As investors, our role is one of asset allocators. We have to ask ourselves: does it make sense to devote $XXXM or $XXXB of market cap to a particular company given its current state and prospects? Going long a company's stock is answering yes, going short is deciding that the capital could be better utilized elsewhere.
That said however, life in the short camp is often conflicted. On the one hand there's the hope that the company proves to be worth more than its current cap (by delivering life-enhancing products); on the other, is the idea that the odds are against it doing so, and therefore it's better (for everyone in the long run) if the capital is devoted to other projects which are more likely to succeed or which haven't been bid up to excessive levels.
Indeed, deciding to allocate assets elsewhere by shorting is the same type of decision INO made when it abandoned its SECTA therapy after its clinical trial failure in 2007 ("management has concluded that the potential return on capital invested in Inovio's DNA delivery technology is significantly greater than the potential return on its SECTA program"). So too for VGX's decision to nix certain programs after VGX-410 failed ("As a dynamic growth company, we must allocate the Company's resources to the areas with the greatest potential to succeed".)
Asset allocation is also the perspective we should keep in mind when considering the insider buying through April 2013 and the decision of major investors to participate in the March 2013 offering.
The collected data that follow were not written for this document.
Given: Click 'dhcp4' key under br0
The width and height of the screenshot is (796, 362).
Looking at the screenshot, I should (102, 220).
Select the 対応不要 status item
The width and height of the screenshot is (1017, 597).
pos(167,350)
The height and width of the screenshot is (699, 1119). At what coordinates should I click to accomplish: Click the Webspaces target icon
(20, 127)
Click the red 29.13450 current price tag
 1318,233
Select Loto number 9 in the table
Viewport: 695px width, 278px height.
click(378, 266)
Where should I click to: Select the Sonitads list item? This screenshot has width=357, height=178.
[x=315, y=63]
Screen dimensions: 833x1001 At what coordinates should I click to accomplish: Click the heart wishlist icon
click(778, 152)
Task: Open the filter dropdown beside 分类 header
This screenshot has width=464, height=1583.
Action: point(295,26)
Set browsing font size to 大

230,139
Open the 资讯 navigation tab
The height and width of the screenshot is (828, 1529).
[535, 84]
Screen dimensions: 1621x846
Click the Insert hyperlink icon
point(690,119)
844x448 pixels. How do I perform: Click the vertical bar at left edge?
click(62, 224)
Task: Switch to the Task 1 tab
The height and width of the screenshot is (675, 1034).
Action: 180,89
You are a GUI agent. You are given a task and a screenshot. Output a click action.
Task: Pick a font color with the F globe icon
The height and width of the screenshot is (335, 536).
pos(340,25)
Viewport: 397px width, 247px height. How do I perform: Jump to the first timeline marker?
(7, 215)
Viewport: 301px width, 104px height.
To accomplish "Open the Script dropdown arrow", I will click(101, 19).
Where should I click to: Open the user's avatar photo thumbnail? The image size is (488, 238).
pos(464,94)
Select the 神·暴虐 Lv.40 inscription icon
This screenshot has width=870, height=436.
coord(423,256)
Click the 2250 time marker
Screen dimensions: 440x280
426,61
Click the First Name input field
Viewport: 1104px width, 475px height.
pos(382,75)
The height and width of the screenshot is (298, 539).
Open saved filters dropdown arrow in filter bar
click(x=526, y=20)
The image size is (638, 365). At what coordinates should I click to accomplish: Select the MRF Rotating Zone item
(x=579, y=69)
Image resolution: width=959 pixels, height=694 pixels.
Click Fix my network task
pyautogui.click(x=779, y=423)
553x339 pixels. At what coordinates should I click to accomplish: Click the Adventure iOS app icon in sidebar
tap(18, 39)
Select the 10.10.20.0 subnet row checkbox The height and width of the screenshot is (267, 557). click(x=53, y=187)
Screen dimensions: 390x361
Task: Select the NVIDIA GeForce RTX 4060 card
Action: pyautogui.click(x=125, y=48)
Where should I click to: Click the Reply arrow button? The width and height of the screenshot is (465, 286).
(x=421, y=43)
Throughout that period the company had a market cap on the order of $100M. Moreover, for most of that time there was still great hope for their lead collaborative project ChronVac-C!
Four months later - after disappointing phase II results - the company's been bid up to a market cap of almost $700M fully diluted.
Given the huge runup in market cap, the fact that the stock has been taken over by day traders, and the reasons to think that even the initial move on news was overdone, leads me to conclude that the stock will fall from here. My moderate short position is consistent with this conclusion: I'm short at a fully diluted market cap of $400M+, agnostic at $200M and potentially bullish at the $100M level.